Activity list
1 > Reproduce the portion of the text on American diplomats that begins at the words "My daughter, who" and stops after "a bit tricky.".
2 > Carry on the text on American diplomats, picking up right after its last sentence.

[Given text — start]

Unlike our colleagues in the military, American diplomats don’t have uniforms. We don’t have tanks, or ships or missiles. We have our people, who build up bank accounts of trust through years of cultivating relationships with allies and, yes, sometimes even with our adversaries. We know how to get things done overseas — how to coax a partner overseas to say “yes” with the lightest touch and the maximum residual goodwill.

When a crisis hits or an opportunity appears, we draw on those relationships to solve the crisis and take the opportunity. Because we maintain an enduring presence, because we live and work and break bread every day in Panama and El Salvador and Northern Ireland and Ghana— we have real relationships with people in that country, people we can immediately call to work out arrangements to bring in reinforcements to contain an Ebola outbreak, people we can work with to establish standards in the banking sector to close space for money laundering, people we can ask to take a risk for peace, with the promise that we will stand by them if they do.

Why do so few among our fellow citizens understand the nature of our work? In part because, done well, that work often leaves little trace. When I train new political officers, I remind them that great diplomats listen to and understand our partners overseas so that we can frame our “ask” in a way that enables them to say yes with pride — and lays the groundwork for future, deeper cooperation.

My daughter, who aspires to be an American diplomat, once gave me a card in lovely calligraphy with a great quote from Laozi, the Chinese philosopher: “A leader is best when people barely know he exists. When his work is done, his aim fulfilled, they will say, ‘we did it ourselves.’” And the same can be said for us diplomats — we are at our best when the people we work with say, “We did it ourselves.” That makes telling stories about how we deliver for the American people a bit tricky.

But what happens when we are not there? The best example I have heard in a long time comes from Congressman Ed Royce, Republican chairman of the House Foreign Affairs Committee. “Where we depart,” he says, “we create a void for unfriendly actors to step in and promote interests hostile to our interests. Where there is a diplomatic void, we have no eyes, we have no ears, to detect the next threat or the next opportunity.”

[Given text — finish]
[Available data — start]

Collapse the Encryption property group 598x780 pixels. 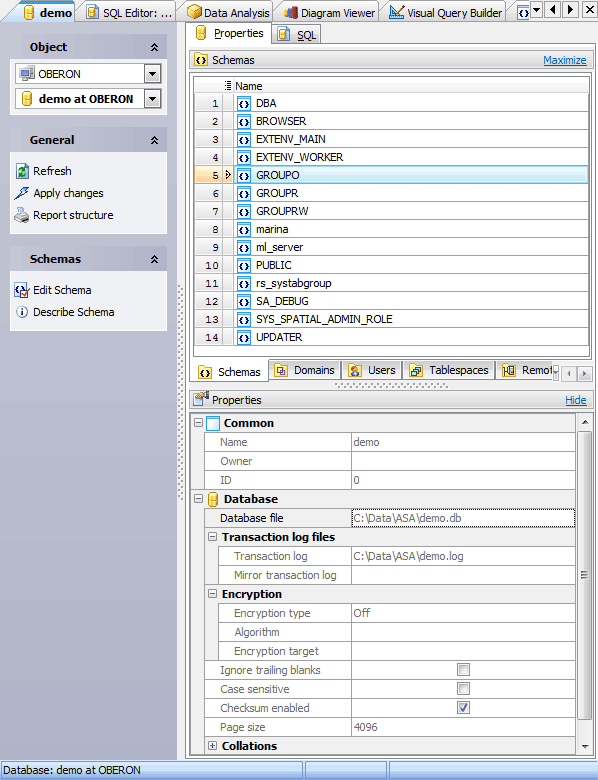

[Available data — finish]

Answers to each task
1 >
My daughter, who aspires to be an American diplomat, once gave me a card in lovely calligraphy with a great quote from Laozi, the Chinese philosopher: “A leader is best when people barely know he exists. When his work is done, his aim fulfilled, they will say, ‘we did it ourselves.’” And the same can be said for us diplomats — we are at our best when the people we work with say, “We did it ourselves.” That makes telling stories about how we deliver for the American people a bit tricky.

2 >
“Boko Haram emerged seemingly out of nowhere. We have no diplomatic presence in all of northern Nigeria … because we closed our consulate in Kaduna in the 1990s. … China certainly isn’t trimming back its diplomatic presence there, as you know. Nor, in the case of the conversations I had with the governor of that state, where now Boko Haram holds sway, (who) told me money was flooding into the area from the Gulf states, setting up at that time madrasas to recruit,” Royce said. “He told me about one across the street from the madrasa where he got his education…. Young boys were wearing Bin Laden T-shirts. And he explained what the consequences were going to be, and he was right. But we have to have that presence on the ground to see these kinds of things coming, and it has to be our Foreign Service that is there.”

The United States has enjoyed a position of unprecedented global leadership in our lifetimes. This leadership was built on a foundation of military might, economic primacy, good governance, tremendous cultural appeal — and diplomatic prowess to channel all that power, hard and soft, into global leadership that has kept us safe and prosperous at home. I hope my daughter can one day say the same thing.

An active-duty member of the American Foreign Service for more than 30 years, Barbara Stephenson was elected president of the American Foreign Service Association in 2015. Previously, Stephenson served as dean of the Leadership and Management School at the Foreign Service Institute where she launched and co-chaired the department-wide Culture of Leadership Initiative. As Deputy Senior Adviser to the Secretary and Deputy Coordinator for Iraq (2006-2008), she won the State Department’s Distinguished Honor Award for developing and implementing the “civilian surge” that helped improve governance and reduce violence in Iraq’s provinces.